Si bien existe un consenso acerca de que ser felices es lo que todo ser humano desea alcanzar, la respuesta a cómo lograrlo varía muchísimo. A riesgo de simplificar en exceso, podríamos identificar tres grandes grupos de respuestas:
Aquellas que sostienen que la felicidad sólo puede ser encontrada dentro de uno, alcanzando un estado de paz y plenitud interna, en el desapego de los deseos, las pasiones y de lo material (Visión del budismo, estoicismo, etc)
Aquellas que piensan que la felicidad depende meramente del progreso, de alcanzar el ¨éxito¨, de plantearse desafíos e ir por ellos, de obtener logros, de crecer económicamente. Claramente este paradigma es el predominante especialmente en culturas occidentales.

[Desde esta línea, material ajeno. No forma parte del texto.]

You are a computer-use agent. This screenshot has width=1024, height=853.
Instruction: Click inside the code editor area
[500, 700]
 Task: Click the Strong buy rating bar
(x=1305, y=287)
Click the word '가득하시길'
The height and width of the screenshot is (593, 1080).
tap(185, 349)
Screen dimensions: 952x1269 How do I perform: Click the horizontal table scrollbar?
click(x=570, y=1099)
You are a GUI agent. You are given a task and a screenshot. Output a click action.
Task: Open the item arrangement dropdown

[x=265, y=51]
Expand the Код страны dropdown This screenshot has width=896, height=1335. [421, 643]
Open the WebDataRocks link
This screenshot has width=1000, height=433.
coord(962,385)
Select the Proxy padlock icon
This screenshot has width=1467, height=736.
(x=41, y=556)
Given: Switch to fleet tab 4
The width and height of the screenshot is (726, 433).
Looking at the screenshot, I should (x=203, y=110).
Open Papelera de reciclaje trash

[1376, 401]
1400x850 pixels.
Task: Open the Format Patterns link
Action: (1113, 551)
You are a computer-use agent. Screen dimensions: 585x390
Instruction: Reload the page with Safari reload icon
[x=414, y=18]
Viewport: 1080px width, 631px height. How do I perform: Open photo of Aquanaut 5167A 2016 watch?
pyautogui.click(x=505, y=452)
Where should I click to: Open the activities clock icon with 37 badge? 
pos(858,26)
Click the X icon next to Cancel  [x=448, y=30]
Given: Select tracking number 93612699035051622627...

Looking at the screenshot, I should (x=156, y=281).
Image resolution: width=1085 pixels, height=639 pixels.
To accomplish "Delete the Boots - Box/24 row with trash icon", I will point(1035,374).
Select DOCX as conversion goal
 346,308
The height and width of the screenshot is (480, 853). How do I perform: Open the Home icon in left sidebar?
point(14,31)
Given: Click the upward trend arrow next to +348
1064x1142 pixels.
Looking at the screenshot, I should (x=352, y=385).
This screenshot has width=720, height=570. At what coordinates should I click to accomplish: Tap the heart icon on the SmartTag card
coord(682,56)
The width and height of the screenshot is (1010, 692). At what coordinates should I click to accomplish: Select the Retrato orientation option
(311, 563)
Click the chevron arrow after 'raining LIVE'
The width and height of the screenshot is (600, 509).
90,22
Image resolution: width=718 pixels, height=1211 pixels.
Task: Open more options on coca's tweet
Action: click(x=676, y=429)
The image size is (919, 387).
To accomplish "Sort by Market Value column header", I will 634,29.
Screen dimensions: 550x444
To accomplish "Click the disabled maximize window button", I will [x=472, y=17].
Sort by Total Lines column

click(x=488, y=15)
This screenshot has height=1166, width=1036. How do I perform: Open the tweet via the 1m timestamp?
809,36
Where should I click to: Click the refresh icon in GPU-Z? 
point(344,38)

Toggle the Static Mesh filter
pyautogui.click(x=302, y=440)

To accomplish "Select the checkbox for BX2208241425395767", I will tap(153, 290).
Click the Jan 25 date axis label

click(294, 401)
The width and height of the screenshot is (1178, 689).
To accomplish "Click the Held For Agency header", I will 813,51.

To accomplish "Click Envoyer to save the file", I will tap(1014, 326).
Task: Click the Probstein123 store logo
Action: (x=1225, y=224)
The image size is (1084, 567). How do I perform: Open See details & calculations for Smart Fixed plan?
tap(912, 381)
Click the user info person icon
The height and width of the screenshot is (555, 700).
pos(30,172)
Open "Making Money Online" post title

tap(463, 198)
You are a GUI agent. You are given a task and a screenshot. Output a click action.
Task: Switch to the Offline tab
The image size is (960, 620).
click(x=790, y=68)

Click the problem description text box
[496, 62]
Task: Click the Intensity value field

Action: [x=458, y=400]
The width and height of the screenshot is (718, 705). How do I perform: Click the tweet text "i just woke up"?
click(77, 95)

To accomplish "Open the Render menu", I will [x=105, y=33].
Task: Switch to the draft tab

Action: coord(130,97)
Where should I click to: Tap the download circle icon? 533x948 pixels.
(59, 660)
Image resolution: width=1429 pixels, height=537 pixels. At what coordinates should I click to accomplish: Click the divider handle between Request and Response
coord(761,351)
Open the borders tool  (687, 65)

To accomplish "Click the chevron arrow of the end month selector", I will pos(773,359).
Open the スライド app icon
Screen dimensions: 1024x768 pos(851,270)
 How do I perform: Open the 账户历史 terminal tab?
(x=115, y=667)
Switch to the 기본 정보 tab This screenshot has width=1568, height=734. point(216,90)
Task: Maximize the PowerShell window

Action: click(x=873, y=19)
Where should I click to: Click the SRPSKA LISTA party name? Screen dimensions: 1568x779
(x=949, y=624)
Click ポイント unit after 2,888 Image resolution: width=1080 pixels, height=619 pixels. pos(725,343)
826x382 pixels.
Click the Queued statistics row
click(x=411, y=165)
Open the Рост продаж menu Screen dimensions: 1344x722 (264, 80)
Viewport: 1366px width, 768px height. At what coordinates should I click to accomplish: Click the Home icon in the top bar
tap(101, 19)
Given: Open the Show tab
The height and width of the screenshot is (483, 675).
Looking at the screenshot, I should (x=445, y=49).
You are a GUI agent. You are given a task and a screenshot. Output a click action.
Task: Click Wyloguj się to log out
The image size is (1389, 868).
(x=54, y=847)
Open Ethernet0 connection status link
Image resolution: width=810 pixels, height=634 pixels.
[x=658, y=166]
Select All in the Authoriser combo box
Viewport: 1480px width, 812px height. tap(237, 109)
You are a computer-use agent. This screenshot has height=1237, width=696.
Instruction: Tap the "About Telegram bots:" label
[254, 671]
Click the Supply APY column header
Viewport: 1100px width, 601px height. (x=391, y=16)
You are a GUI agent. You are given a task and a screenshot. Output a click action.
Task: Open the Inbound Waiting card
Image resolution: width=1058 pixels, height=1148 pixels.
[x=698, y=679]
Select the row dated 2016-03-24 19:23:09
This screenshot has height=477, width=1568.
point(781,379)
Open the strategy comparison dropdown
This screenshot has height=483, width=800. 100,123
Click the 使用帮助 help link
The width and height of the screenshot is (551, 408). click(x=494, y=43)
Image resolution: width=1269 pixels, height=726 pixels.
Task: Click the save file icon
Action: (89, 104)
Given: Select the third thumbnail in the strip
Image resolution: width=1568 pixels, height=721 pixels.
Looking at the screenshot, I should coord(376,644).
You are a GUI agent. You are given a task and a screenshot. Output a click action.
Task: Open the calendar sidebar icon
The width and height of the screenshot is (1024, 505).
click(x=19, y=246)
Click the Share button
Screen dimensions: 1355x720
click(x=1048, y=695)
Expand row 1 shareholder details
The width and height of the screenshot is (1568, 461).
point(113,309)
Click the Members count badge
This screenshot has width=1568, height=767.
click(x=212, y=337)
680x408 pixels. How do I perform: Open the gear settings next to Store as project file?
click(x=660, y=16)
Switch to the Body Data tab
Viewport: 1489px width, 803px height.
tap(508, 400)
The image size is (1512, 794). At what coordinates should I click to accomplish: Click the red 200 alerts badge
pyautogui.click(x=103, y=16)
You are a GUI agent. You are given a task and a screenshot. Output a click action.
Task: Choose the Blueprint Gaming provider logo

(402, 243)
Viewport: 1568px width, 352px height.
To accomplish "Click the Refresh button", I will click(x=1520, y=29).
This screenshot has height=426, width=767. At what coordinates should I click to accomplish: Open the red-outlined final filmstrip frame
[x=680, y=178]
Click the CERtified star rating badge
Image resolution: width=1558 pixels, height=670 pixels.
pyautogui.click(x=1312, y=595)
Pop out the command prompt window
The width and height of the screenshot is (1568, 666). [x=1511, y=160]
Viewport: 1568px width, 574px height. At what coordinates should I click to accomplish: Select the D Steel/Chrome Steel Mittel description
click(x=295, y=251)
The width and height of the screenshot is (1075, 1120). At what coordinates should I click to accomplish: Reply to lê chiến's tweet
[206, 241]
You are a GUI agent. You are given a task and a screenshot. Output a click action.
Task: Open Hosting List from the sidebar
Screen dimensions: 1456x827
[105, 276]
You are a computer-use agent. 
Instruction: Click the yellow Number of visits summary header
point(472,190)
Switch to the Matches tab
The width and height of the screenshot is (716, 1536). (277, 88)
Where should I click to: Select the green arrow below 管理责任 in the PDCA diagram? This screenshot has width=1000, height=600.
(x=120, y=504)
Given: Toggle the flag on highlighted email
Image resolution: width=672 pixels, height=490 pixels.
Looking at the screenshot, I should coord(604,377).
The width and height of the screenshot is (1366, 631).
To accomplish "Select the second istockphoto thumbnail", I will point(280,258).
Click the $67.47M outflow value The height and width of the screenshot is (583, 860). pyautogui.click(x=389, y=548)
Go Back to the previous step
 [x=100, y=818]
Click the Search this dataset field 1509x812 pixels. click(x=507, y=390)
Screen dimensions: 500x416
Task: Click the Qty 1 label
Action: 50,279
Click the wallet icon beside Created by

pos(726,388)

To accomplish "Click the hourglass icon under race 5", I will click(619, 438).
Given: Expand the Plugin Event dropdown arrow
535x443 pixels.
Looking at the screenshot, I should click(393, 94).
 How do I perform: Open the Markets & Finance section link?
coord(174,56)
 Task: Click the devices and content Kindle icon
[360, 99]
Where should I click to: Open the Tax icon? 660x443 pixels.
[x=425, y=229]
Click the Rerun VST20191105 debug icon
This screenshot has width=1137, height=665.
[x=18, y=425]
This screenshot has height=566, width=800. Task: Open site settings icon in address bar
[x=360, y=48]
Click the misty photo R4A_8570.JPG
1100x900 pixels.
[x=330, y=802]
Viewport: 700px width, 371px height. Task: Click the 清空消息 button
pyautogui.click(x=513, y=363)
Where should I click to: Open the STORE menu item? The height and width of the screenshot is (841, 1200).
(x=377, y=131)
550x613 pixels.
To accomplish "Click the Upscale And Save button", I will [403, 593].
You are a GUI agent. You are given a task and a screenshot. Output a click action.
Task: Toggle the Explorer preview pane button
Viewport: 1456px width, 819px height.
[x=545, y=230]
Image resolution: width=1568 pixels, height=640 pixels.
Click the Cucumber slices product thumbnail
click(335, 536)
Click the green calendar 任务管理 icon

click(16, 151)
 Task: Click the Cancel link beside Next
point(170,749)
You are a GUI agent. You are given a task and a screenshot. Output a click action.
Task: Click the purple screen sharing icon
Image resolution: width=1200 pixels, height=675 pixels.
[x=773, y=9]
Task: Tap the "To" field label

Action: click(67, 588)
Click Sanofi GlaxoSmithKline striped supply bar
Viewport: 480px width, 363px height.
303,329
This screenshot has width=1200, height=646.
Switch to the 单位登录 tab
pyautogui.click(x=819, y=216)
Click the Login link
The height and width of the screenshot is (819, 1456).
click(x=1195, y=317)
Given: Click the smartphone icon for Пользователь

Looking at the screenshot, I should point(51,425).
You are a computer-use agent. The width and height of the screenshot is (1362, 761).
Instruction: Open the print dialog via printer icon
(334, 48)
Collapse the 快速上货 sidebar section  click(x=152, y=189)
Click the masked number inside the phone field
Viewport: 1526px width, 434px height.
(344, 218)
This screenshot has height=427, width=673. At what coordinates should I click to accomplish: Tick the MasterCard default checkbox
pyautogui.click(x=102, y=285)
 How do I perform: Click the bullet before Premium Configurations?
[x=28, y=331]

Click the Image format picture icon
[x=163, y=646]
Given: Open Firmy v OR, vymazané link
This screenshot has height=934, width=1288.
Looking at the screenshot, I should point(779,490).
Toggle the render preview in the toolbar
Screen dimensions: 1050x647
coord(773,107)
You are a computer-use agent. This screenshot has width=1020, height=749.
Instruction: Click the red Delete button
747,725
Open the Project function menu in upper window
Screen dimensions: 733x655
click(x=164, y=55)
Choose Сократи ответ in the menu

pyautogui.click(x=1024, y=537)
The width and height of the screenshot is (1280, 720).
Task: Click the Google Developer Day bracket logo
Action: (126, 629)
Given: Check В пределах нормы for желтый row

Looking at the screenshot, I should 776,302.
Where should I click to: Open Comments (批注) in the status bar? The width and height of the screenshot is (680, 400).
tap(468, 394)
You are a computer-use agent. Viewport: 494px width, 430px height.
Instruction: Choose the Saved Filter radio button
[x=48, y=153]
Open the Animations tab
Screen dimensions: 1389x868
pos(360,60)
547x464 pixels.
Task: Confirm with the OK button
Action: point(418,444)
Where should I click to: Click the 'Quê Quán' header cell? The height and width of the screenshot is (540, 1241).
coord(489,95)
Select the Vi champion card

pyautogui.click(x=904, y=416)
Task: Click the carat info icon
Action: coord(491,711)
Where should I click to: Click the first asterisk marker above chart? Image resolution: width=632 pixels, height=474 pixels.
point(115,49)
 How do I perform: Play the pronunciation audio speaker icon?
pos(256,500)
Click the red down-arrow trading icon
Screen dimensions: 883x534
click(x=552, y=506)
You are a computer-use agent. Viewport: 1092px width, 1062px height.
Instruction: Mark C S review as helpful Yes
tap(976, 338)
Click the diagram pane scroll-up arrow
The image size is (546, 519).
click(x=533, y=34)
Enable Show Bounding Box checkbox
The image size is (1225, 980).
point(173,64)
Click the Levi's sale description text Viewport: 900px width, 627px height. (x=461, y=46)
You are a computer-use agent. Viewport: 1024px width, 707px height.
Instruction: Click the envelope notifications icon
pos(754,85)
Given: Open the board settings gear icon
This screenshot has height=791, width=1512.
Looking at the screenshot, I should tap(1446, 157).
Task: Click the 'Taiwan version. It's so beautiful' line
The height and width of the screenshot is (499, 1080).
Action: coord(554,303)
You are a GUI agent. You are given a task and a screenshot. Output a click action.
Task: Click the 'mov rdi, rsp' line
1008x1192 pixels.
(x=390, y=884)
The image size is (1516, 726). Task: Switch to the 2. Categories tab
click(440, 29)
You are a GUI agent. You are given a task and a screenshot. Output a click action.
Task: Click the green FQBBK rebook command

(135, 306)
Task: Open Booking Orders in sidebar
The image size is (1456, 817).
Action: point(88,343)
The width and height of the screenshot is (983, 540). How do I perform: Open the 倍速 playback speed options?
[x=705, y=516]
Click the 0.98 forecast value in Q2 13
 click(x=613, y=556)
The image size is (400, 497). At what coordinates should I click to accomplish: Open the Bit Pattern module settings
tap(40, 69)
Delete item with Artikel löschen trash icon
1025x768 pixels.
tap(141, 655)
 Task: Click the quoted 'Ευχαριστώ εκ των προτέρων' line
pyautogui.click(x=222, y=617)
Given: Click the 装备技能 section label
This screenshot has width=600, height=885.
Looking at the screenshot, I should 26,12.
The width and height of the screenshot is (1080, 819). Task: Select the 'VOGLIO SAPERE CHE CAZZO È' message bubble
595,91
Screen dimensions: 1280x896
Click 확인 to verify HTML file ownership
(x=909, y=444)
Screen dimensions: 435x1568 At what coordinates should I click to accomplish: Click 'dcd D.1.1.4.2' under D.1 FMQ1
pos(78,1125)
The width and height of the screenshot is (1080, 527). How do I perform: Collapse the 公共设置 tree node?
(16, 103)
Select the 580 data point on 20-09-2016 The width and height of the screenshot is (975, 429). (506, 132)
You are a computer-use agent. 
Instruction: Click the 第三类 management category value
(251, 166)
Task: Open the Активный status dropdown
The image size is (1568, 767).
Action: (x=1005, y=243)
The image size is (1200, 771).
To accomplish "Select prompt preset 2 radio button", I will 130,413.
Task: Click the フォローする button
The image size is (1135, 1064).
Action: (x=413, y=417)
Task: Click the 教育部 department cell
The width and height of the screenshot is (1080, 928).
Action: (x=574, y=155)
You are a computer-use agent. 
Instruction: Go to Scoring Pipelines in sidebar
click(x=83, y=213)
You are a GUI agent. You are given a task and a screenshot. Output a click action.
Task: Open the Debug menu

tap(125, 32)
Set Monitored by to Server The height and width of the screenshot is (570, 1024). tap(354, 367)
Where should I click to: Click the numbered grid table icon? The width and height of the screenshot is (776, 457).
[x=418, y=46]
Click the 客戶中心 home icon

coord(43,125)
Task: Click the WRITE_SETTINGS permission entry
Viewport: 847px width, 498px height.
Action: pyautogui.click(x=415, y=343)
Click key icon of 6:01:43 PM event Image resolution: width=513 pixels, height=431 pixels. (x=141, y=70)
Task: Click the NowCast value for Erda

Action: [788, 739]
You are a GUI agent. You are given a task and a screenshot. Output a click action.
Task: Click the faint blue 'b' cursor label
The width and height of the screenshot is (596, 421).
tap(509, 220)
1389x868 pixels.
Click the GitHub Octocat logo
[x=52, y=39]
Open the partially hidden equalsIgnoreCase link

Aquellas más hedonistas, que consideran que la vida es hoy, que estamos para disfrutar al máximo nuestro recorrido, para entregarnos a los placeres de los sentidos y pasarla lo mejor posible.
Durante las últimas dos décadas, la neurociencia y neuropsicología han dedicado sus estudios a investigar en profundidad el tema de la felicidad, produciendo resultados muy interesantes y útiles.
El investigador Ed Diener, por ejemplo, demostró que el dinero (en exceso) no provee mayores niveles de felicidad, salvo cuando ese incremento de dinero hace que uno salga de una situación en la cual no lograba cubrir los ingresos mínimos para vivir dignamente. Otro punto resaltado es que si bien es importante y nos hace más felices sentirnos en paz y en calma, también el hecho de tener proyectos personales incrementa los niveles de felicidad. Sin embargo, un punto importante acá, es que la felicidad proviene de disfrutar de ese proceso, de cómo nos sentimos cuando lo logramos, más que del resultado que obtengamos en sí. Si el foco está solamente en alcanzar la meta, nos perdemos de lo más valioso que es el recorrido hasta alcanzarla.
Teresa Amabile, de Harvard, también hace referencia a esto en su libro ¨El principio del progreso¨, mencionando que la satisfacción proviene de sentir que uno va haciendo pequeños progresos y avanzando, más que alcanzar la meta como fin en sí mismo. Son proyectos o actividades en las que sentimos que fluímos, enfrentando desafíos que nos motivan, para los que desarrollamos habilidades y conocimientos especiales y que por lo tanto, nos invitan a salir de la zona de confort y generan un crecimiento y aprendizaje.
Otro hallazgo interesante es el de la ¨Lotería genética¨. Uno de los más importantes psicólogos de la felicidad, Jonathan Haidt, demostró que existen ciertas condiciones genéticas que hacen que algunas personas tengan más predisposición que otras a experimentar felicidad. Aproximadamente, la mitad de la población comparte esta característica y la otra mitad tiene que esforzarse algo más por lograrlo. Esto por supuesto, está relacionado con tener además una buena actitud y una visión más optimista de la vida.
Tal Ben Shahar, a quién ya hemos hecho referencia cuando hablamos de incluir en nuestra vida placeres sensoriales y gratificación, sugiere además, agregar cuotas de variedad y novedad.
Y el último punto al cual quiero hacer referencia, es algo en lo que probablemente coinciden todos aquellos que durante la historia de la humanidad intentaron ofrecer respuestas a cómo ser más felices: el amor. Los seres humanos somos seres sociales, y el amor (entendido en sentido amplio: familia, amigos, pareja, y vínculos saludables) es el principal proveedor de felicidad. Aquel que no se siente amado y querido (no sólo por alguien sino por el hecho de ser fiel a su esencia) no logra ser feliz.
Freud tenía bastante razón cuando sostenía que la definición de una persona sana y feliz pasa por aquel que es capaz de dar y recibir amor y sentirse a gusto con su esencia. Y no menos importante, la famosa búsqueda de sentido o propósito que parece concretarse cuando uno siente que su vida tiene coherencia entre lo que queremos y hacemos.